Depuis près de trois décennies, Rémy Borel est aux premières loges pour constater l’évolution inquiétante de la délinquance juvénile en Seine-Saint-Denis. Cet enquêteur chevronné de la brigade de protection des mineurs tire aujourd’hui la sonnette d’alarme sur une situation qui ne cesse de se dégrader, avec des jeunes de plus en plus violents, une pornographie omniprésente et une influence religieuse rigoriste grandissante.
Une violence décomplexée
« La Seine-Saint-Denis a toujours été un département difficile, mais la violence en elle-même a augmenté », constate Rémy Borel. Là où, il y a trente ans, les affrontements entre jeunes se limitaient souvent à quelques coups échangés, désormais « lors d’une rixe, si un gamin est K.O. à terre, ses adversaires vont continuer de lui asséner des coups de pied à la tête jusqu’au coma, voire la mort. » Une absence totale d’empathie et de limites qui se retrouve à tous les niveaux : « À cause d’une simple remarque, on se sent agressé et on se montrera encore plus agressif, en toutes circonstances. »
L’ampleur du phénomène sous-estimée
Malgré la gravité de certains faits, les affaires de violences impliquant des mineurs en Seine-Saint-Denis peinent à émerger médiatiquement. « Un viol en réunion va plus choquer à Bourges qu’à Bobigny », remarque Rémy Borel, qui y voit une forme de résignation face à l’ampleur du phénomène. Pourtant, il insiste : « Ce n’est pas par désintérêt, mais la presse a peur d’en parler, peur de stigmatiser la Seine-Saint-Denis. » Un silence qui arrange les pouvoirs publics, mais ne contribue pas à une prise de conscience salutaire.
Hypersexualisation et influence rigoriste
Au-delà des violences physiques, Rémy Borel s’inquiète de l’hypersexualisation d’une partie de la jeunesse, nourrie par un accès facilité à la pornographie. « Aujourd’hui, n’importe quel gamin de 12 ans a vu des dizaines de films pornographiques hard, ce qui conditionne sa vision de la sexualité et sa relation aux filles », déplore-t-il. Une dérive favorisée par le manque de contrôle parental et une certaine complaisance de la société. En parallèle, l’enquêteur constate aussi la montée d’une « influence religieuse rigoriste » chez certains jeunes, contribuant à creuser le fossé avec les valeurs républicaines.

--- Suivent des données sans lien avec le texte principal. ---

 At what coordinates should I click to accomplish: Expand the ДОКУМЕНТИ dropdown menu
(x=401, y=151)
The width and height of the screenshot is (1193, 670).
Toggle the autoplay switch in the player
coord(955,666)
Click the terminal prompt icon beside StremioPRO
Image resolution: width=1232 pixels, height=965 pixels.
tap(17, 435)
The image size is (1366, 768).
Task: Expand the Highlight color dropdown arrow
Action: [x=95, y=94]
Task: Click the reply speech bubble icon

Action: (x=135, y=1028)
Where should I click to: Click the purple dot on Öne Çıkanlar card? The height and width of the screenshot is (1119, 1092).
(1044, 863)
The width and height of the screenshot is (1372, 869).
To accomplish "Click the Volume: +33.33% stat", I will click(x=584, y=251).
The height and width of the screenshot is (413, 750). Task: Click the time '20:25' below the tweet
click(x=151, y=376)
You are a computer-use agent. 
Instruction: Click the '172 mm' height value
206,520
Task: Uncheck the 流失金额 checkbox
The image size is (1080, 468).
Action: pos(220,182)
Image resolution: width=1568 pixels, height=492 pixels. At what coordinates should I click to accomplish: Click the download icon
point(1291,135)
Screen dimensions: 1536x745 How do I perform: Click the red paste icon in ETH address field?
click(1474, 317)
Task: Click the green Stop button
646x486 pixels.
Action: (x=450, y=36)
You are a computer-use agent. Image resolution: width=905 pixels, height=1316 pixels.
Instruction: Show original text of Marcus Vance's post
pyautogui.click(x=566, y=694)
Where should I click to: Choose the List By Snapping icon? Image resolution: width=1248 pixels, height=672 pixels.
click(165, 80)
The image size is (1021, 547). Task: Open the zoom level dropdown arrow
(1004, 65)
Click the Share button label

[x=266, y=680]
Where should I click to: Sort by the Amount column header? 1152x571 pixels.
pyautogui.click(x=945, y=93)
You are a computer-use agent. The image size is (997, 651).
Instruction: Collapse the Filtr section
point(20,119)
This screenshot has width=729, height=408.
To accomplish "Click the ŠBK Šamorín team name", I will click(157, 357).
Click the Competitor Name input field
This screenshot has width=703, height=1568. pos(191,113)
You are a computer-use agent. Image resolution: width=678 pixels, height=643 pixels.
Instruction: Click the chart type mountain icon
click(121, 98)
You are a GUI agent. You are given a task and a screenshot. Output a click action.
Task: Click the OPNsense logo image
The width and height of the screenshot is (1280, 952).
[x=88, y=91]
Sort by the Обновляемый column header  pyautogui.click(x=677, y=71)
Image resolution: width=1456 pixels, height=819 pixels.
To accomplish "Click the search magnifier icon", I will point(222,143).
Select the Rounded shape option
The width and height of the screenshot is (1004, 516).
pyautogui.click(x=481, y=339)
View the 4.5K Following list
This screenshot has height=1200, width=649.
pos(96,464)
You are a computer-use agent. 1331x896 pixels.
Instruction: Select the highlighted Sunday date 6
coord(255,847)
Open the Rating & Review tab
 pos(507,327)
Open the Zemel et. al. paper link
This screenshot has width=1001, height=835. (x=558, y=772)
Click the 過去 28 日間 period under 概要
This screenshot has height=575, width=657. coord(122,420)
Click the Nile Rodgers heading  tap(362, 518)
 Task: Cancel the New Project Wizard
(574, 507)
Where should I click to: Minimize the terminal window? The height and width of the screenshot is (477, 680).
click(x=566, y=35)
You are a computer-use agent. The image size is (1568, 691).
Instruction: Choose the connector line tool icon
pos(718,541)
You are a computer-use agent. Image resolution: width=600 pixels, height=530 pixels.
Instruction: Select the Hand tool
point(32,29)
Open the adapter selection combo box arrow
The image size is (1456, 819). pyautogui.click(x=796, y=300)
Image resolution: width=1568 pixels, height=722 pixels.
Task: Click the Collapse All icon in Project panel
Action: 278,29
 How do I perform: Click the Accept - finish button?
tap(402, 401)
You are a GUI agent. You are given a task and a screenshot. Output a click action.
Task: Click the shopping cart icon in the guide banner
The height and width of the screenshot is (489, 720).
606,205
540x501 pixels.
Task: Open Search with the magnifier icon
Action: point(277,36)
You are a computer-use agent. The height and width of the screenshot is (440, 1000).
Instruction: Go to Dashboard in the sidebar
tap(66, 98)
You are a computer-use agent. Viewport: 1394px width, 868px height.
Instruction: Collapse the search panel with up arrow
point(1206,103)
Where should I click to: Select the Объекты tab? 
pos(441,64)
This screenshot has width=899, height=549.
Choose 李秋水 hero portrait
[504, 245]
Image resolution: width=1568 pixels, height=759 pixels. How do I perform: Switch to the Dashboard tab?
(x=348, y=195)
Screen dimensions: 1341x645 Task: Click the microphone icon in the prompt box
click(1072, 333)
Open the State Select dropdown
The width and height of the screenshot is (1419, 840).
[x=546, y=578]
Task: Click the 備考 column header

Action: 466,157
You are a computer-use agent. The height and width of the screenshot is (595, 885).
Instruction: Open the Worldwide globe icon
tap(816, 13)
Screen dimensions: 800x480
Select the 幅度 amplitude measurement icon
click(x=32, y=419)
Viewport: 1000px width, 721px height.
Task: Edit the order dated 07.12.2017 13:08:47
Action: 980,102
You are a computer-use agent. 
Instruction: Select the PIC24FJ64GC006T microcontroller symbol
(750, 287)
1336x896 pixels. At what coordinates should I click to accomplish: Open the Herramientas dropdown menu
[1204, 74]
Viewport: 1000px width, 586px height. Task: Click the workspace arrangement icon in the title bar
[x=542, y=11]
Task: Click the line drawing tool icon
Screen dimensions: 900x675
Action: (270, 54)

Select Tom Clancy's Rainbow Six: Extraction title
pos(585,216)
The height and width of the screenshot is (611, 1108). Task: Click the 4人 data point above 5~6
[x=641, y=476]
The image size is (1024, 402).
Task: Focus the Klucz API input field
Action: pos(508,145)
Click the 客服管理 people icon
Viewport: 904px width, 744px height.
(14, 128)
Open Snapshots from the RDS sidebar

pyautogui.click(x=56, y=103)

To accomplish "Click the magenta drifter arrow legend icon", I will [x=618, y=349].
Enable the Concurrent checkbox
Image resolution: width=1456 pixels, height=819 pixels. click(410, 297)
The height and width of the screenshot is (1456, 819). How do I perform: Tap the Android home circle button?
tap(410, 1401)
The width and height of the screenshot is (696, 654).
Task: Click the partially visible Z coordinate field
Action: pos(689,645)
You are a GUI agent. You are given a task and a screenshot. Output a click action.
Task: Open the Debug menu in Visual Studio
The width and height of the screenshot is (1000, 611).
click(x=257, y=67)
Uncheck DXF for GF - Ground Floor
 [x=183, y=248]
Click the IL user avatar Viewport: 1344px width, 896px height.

Une réponse pénale insuffisante
Manque de moyens et découragement
Face à cette évolution préoccupante, la réponse pénale semble peiner à suivre le rythme.« Les peines prononcées ne sont pas suffisamment lourdes pour être dissuasives », estime Rémy Borel, pointant le manque de moyens de la justice et le découragement de nombreux acteurs de terrain. « Policiers et magistrats sont usés, ils ont parfois le sentiment de vider la mer avec une petite cuillère. » Pourtant, sans une action résolue des pouvoirs publics et un sursaut collectif, le risque est grand de voir la situation continuer à se dégrader.
Prévention et suivi au long cours
Outre la sanction, Rémy Borel plaide pour un renforcement de la prévention, en particulier auprès des familles. « Il faut responsabiliser les parents, les impliquer davantage dans le suivi de leurs enfants », martèle-t-il. L’école a aussi un rôle central à jouer pour détecter les situations à risque et éviter les décrochages. Enfin, un accompagnement au long cours des jeunes délinquants est indispensable pour éviter la récidive et favoriser leur réinsertion. Un travail de longue haleine, qui nécessite des moyens humains et matériels conséquents.
Témoin privilégié d’une dérive inquiétante, Rémy Borel espère aujourd’hui une véritable prise de conscience des pouvoirs publics et de la société dans son ensemble.Car derrière les faits divers sordides et les statistiques alarmantes,ce sont des dizaines de milliers de destins brisés et l’avenir même de la Seine-Saint-Denis qui se jouent. Un combat difficile mais crucial, qui engage notre responsabilité collective.